Any attempt to understand this controversy must begin with taking seriously the enduring civic plague at the center of it: racial disparity in America. The problem has been articulated multiple times by Reclaim Harvard Law, but it is always worth restating. Four in ten black children in our country live in poverty. The 2011 median white household had $111,146 in wealth holdings, while the median black household had $7,133. Among Fortune 500 CEOs,only five are black, while 75 corporations in the S&P 500 have not a single black director. The NFL, NBA, and MLB have 92 teams, of which only one is principally owned by a black man. While only 1.4% of the top 1% of households by income are black, 40% of incarcerated Americans and 35% of death row inmates are black. This racial disparity is a national emergency to which our generation must urgently respond.

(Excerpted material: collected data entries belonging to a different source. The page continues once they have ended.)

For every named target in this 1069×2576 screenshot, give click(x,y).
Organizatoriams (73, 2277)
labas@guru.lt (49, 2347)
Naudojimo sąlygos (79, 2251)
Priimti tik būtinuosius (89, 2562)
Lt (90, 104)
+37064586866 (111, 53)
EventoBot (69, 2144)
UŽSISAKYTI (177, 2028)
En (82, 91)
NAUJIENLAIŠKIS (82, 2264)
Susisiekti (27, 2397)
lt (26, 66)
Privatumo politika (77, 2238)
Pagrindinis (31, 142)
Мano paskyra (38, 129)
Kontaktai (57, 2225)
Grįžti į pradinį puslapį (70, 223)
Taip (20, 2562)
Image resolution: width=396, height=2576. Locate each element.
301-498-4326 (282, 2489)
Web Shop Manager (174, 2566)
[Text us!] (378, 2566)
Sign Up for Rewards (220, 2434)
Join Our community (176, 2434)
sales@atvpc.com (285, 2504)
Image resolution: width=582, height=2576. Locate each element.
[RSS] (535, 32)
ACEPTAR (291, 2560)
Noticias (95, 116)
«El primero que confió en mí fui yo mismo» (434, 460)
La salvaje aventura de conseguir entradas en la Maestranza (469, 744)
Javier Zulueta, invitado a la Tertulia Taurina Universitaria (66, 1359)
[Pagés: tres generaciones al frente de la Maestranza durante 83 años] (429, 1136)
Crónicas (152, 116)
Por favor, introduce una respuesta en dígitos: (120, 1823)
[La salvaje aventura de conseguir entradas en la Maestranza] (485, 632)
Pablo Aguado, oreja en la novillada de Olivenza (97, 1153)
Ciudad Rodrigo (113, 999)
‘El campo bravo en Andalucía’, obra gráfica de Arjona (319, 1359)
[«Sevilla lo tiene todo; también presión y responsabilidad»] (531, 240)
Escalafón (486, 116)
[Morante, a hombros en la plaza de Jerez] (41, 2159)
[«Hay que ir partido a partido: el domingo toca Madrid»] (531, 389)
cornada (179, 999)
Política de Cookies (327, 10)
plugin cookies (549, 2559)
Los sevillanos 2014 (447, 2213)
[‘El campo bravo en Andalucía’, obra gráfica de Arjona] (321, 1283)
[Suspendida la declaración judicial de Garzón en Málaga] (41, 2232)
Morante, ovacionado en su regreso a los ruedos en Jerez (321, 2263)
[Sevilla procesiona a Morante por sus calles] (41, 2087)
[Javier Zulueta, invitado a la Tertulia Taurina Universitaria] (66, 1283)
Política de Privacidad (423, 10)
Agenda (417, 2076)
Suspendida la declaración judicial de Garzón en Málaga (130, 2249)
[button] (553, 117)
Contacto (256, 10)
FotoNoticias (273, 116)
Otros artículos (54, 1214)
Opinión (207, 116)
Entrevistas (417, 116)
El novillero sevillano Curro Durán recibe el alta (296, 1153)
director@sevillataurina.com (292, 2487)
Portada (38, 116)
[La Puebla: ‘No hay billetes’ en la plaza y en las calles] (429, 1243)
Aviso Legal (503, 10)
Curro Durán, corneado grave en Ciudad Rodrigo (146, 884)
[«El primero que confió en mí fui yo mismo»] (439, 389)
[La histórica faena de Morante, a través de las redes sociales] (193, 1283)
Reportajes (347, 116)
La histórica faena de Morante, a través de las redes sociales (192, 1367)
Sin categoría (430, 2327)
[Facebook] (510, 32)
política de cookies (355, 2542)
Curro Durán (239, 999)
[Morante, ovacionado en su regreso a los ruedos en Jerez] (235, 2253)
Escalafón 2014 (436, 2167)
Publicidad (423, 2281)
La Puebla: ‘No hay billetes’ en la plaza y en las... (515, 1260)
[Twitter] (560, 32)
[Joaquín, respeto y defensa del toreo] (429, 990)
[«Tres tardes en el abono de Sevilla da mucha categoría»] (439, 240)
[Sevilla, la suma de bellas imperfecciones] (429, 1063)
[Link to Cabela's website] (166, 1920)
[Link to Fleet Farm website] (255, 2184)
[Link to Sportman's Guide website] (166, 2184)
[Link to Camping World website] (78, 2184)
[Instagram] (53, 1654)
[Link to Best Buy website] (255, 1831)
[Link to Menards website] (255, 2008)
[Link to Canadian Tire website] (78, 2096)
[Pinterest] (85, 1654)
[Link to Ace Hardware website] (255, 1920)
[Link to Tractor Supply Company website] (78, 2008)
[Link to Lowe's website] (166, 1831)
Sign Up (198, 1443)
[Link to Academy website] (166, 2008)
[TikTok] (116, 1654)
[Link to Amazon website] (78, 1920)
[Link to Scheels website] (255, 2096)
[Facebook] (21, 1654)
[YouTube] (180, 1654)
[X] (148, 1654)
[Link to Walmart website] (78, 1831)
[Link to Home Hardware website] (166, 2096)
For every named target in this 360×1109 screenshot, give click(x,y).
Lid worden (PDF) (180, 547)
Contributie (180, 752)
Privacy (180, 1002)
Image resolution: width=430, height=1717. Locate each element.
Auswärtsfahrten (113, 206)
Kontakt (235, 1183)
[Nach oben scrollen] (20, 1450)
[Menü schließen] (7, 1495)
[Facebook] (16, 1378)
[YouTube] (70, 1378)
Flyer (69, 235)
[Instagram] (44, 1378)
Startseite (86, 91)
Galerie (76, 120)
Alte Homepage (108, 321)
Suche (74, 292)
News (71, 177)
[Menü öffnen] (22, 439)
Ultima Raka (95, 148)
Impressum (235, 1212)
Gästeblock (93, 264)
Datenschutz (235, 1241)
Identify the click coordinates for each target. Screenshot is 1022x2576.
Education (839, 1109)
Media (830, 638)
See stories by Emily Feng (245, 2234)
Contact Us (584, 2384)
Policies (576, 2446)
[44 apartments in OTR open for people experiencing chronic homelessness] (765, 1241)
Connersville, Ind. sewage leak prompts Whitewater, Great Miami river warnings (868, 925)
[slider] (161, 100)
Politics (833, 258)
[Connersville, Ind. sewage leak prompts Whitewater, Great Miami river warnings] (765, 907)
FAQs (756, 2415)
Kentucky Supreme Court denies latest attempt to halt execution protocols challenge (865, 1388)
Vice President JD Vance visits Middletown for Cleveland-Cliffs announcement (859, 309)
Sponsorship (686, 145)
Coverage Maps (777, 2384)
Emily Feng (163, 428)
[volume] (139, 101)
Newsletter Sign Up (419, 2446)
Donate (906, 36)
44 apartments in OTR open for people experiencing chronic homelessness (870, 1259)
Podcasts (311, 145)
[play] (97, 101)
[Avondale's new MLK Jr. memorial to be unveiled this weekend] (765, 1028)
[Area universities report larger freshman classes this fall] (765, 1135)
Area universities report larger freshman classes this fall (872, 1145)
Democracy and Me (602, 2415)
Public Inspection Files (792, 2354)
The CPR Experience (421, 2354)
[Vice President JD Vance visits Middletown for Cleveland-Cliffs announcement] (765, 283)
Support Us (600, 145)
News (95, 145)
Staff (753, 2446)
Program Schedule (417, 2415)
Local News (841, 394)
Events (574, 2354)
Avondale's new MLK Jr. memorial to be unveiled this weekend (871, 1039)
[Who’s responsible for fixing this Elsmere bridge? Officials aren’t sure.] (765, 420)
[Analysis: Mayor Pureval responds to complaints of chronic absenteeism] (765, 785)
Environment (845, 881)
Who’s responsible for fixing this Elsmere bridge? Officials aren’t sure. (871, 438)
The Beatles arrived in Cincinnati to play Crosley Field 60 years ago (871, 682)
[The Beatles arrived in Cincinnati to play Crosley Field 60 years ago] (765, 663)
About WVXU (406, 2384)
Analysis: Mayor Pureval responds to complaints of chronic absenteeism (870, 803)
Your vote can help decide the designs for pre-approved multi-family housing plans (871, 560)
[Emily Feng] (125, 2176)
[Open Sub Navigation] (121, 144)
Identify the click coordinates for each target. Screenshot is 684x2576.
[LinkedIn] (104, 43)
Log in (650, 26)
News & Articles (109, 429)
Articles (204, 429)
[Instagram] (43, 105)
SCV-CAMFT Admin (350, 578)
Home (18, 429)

However, if we dismiss the vocal critics of Reclaim Harvard Law as (at best) priggish or (at middle) provocateurs or (at worst) racist, we miss the chance to understand an issue of importance to a small group of culturally conservative Harvard students. There is a dominant cultural and economic ideology at Harvard: corporate liberalism. Most Harvard Law students are secular liberals on cultural issues and corporate-minded technocrats on economic issues. Put another way, they are skeptical of moral language and groups (with the exception of rhetoric around individual rights and tolerance), but faithful to the powerful, centralized institutions — be they powerful law firms, corporations, universities, media outlets or government entities — that most of them populate after graduation. Meanwhile, half of American believe the opposite: almost half of American women are pro-life; about half of Americans say grace before meals; Rick Warren’s The Purpose Driven Life is the best selling hardcover book in American history; and trust in national institutions is at an all-time low. The silence around this disparity is a source of consternation among our campus’ few cultural conservatives.